New Criticals


As I mentioned last time, all real, macroscopic processes increase the entropy of the universe and the way to quantify the entropy is to count the number of available arrangements of matter and energy in the system under consideration. We call a particular arrangement of matter and/or energy a “microstate” and the overall matter/energy content of our system a “macrostate.” Macrostates are characterized by average, macroscopic parameters like temperature, pressure, and volume. For a given system, like a fluid in a container, there will be a number of alternative “microscopic snapshots” consistent with a set temperature, pressure, or particle content--these are the microstates. A technical way of saying the second law is that a system spontaneously maximizes the number of microstates available to it. But first some mathematical and historical background.

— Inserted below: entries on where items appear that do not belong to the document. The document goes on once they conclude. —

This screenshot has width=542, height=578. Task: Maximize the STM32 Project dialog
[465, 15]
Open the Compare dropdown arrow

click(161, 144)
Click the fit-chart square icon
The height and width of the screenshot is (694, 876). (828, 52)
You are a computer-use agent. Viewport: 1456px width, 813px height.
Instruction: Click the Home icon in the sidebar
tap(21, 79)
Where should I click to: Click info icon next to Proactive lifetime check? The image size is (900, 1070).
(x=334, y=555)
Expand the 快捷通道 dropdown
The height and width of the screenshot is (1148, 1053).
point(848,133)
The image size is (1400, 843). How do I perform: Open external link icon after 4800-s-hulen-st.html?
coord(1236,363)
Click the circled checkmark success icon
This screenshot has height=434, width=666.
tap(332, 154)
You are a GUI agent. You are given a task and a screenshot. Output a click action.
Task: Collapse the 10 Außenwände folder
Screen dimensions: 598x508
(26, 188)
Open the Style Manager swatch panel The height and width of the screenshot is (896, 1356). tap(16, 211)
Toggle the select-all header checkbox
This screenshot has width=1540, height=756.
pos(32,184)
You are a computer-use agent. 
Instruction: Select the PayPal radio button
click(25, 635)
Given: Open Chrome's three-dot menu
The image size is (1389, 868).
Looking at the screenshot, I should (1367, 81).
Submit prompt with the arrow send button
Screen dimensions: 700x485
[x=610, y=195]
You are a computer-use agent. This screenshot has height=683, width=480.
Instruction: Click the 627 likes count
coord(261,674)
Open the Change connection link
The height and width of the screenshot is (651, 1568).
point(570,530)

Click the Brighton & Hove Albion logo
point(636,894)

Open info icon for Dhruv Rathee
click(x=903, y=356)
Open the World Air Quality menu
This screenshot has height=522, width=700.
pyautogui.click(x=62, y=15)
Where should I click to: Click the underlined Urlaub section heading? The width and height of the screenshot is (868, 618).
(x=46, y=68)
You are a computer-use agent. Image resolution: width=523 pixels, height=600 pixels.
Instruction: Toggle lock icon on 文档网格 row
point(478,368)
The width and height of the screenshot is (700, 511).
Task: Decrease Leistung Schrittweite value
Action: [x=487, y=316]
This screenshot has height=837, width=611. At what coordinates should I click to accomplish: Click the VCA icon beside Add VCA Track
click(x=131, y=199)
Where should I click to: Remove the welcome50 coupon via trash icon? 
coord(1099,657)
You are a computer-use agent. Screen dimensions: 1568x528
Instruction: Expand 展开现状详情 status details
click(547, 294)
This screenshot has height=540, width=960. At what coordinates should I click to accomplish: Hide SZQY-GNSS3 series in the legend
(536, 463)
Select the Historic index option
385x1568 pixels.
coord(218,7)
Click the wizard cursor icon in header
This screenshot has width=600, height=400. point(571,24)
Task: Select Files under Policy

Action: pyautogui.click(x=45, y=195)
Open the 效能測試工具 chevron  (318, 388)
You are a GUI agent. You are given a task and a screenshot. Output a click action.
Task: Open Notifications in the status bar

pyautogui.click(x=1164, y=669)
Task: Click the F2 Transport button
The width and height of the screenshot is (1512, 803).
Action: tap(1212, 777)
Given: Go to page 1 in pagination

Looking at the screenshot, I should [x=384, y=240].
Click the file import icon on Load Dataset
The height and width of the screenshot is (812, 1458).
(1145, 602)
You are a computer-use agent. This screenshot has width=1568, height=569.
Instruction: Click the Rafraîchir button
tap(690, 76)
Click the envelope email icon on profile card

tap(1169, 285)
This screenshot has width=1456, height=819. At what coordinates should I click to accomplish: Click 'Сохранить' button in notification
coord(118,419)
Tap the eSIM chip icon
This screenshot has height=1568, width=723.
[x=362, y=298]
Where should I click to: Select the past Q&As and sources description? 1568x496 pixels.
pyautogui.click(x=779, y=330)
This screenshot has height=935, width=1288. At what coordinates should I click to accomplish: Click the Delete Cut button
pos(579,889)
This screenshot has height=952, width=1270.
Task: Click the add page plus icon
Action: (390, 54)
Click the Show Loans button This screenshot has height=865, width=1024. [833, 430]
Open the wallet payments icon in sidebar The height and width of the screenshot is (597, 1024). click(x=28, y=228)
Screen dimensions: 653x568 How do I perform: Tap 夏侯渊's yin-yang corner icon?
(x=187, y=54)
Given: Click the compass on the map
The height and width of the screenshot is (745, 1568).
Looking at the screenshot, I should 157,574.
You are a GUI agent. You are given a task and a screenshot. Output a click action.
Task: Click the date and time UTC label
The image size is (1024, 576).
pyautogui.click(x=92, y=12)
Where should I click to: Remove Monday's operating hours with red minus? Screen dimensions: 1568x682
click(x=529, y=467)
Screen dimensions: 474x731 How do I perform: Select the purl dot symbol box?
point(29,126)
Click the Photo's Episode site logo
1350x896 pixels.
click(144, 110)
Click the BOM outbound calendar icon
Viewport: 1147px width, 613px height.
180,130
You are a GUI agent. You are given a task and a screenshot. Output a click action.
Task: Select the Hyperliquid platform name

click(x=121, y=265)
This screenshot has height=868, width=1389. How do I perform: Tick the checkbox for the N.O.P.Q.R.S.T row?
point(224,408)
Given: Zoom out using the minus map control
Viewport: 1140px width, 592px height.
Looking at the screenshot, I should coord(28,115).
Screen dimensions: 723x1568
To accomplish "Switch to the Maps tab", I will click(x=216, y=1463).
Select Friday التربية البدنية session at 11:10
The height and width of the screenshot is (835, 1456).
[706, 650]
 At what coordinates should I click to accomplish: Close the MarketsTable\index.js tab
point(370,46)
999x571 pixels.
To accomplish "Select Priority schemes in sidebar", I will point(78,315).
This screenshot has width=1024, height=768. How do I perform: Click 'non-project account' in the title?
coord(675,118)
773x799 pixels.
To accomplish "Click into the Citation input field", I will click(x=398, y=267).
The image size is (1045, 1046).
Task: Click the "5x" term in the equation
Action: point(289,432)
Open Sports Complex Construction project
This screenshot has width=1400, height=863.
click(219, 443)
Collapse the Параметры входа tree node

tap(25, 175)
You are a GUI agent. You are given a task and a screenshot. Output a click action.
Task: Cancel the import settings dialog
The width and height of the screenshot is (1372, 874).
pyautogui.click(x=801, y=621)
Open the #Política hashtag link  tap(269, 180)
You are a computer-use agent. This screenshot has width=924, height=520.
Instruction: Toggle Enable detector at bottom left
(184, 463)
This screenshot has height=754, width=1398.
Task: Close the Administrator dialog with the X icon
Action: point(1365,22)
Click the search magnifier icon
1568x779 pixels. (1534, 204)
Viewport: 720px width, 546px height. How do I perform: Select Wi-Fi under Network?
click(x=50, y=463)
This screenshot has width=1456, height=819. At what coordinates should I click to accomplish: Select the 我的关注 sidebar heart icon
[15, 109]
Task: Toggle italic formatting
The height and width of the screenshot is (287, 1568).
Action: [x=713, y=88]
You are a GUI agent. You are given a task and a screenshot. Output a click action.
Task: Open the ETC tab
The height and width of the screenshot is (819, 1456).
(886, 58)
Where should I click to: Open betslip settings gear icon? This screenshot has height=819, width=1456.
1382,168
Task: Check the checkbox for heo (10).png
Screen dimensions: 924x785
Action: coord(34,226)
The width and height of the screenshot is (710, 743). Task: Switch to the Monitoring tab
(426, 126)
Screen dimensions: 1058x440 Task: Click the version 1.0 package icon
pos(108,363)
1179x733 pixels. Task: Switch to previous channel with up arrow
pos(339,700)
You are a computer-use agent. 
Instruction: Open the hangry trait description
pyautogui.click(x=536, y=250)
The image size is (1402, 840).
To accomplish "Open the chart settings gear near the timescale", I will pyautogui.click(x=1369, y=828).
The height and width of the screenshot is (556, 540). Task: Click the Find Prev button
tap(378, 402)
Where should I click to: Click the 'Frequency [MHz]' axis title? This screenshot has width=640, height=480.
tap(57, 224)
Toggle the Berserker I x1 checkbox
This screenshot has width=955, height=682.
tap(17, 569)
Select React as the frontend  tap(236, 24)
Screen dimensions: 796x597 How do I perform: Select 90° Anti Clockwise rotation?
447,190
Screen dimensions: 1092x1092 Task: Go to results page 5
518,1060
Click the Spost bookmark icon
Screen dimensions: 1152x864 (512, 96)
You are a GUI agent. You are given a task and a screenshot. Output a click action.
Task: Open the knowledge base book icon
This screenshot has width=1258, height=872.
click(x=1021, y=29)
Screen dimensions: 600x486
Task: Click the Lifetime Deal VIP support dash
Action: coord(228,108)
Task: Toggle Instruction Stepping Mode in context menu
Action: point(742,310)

We use the variable “S” to represent entropy, and if we have a case which is simple enough that we can actually list all the possible microstates of the system, then we can calculate the entropy directly with the equation:

S = k*log(W)

This “microscopic” definition of entropy is due to Ludwig Boltzmann, and the equation is found on his tombstone in Vienna. The lowercase k is Boltzmann’s constant and it gives the right hand side the same units as entropy on the left: energy divided by temperature. I'm using an asterisk to indicate multiplication throughout this post. The log is just a log function and the W is the number of microstates. The thing to notice about the equation is that since k is a constant, the entropy only depends on the variable W, the number of microstates. That makes it sound easy but actually counting all of the microstates available to a real system is generally non-trivial. For people who like to hear the jargon, you have to “integrate over the entire phase space.” It can get messy. But before Boltzmann, entropy was only associated with the macroscopic meaning it has in classical thermodynamics.